Our group presented research work at the Vienna-Graz workshop on Computational Social Choice, located at the University of Graz. One aim of (computational) Social Choice is to study collective decision making and aggregation of different opinions, for instance in the form of studying aspects of voting. 

Invited Talk in Seminar on Structured Argumentation


In the regular seminar (Oberseminar) of the Artificial Intelligence Group (AIG) at FernUnversität Hagen, Johannes Wallner gave an invited talk on structured argumentation titled "Computation in Structured Argumentation: to Instantiate or not to Instantiate?" on December 15th. In this talk we outlined advantages and disadvantages of argument instantiation, i.e., of the process of generating explicit arguments from given knowledge bases.

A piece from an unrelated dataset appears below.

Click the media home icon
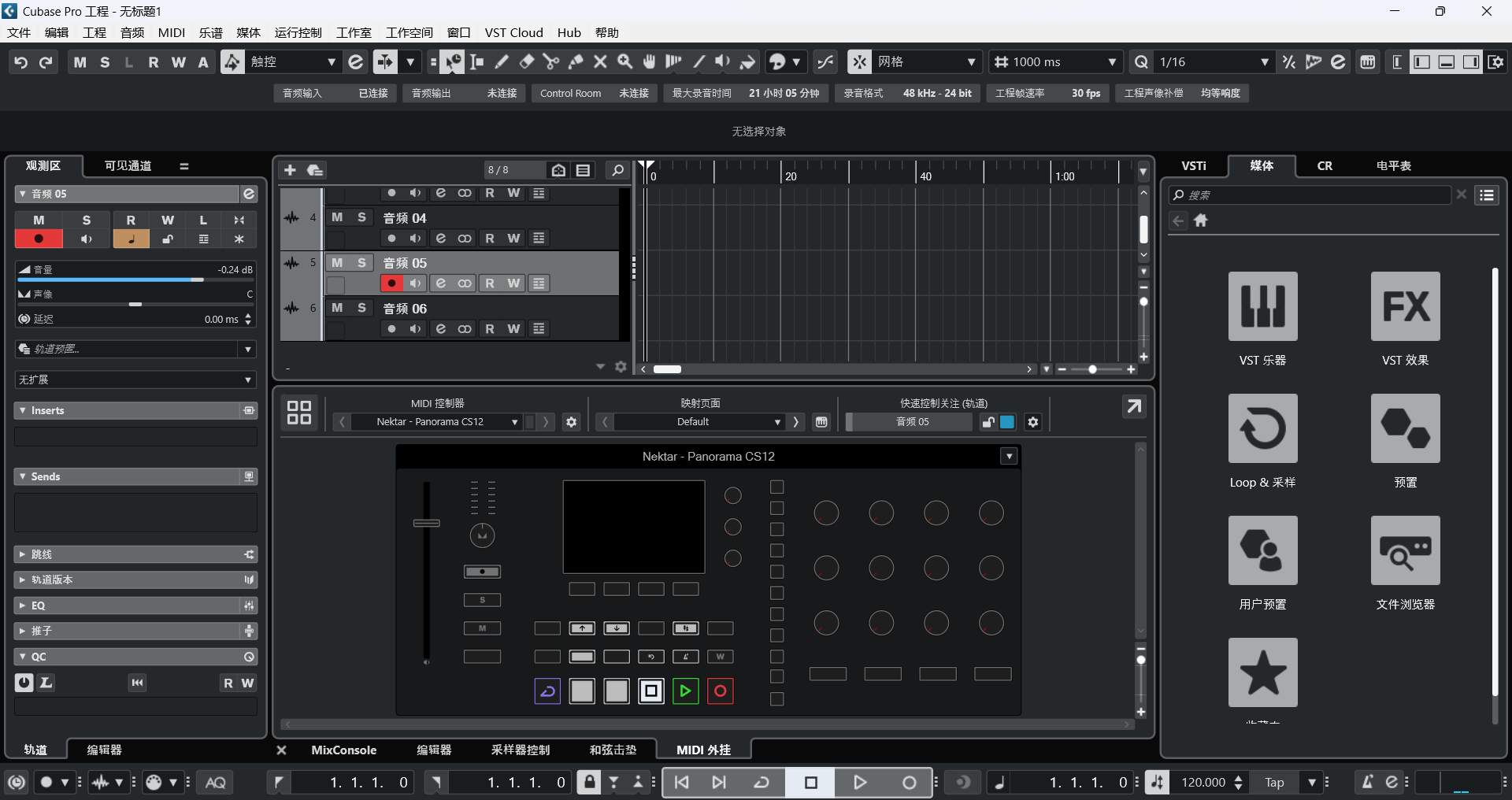point(1201,220)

Fourth International Workshop on Systems and Algorithms for Formal Argumentation

We (co-)organized the fourth International Workshop on Systems and Algorithms for Formal Argumentation, dubbed SAFA, in Cardiff 2022 (September 13th). See also the webpage of the workshop.

New Course: Logic-based Knowledge Representation

We are offering a new course "Logic-based Knowledge Representation" for the first time this winter term. 

In this course we look at prominent logic-based approaches in knowledge representation and reasoning, with a focus on modeling, expressivity, and complexity of reasoning in these approaches. We look at (fragments of) classical logic, non-classical logic, and non-monotonic reasoning.

This course is part of several elective catalogues.

Registration and information can be found in TU Graz Online.

IJCAI organization

We supported the organization of IJCAI-ECAI 2022, this year in Vienna. 

Here we can see location of the conference banquet.

Two papers and a demo accepted to COMMA

Our works "Strongly Accepting Subframeworks: Connecting Abstract and Structured Argumentation" and "Algorithms for Reasoning in a Default Logic Instantiation of Assumption-Based Argumentation" were accepted to COMMA'22, a conference specialized to computational argumentation in AI. Moreover, a system demo associated to our recent paper to be presented at LPNMR'22 was accepted.

In the first work we look at possiblities of extending and generalizing recent research on strongly accepting subframeworks to more general structured argumentation frameworks, in particular assumption-based argumentation. We investigate conditions under which a generalization is possible.

In the second work we consider algorithmic approaches to a default logic instantiation of assumption-based argumentation, paving the way in particular for more expressive frameworks than were focused on before in terms of system implementations.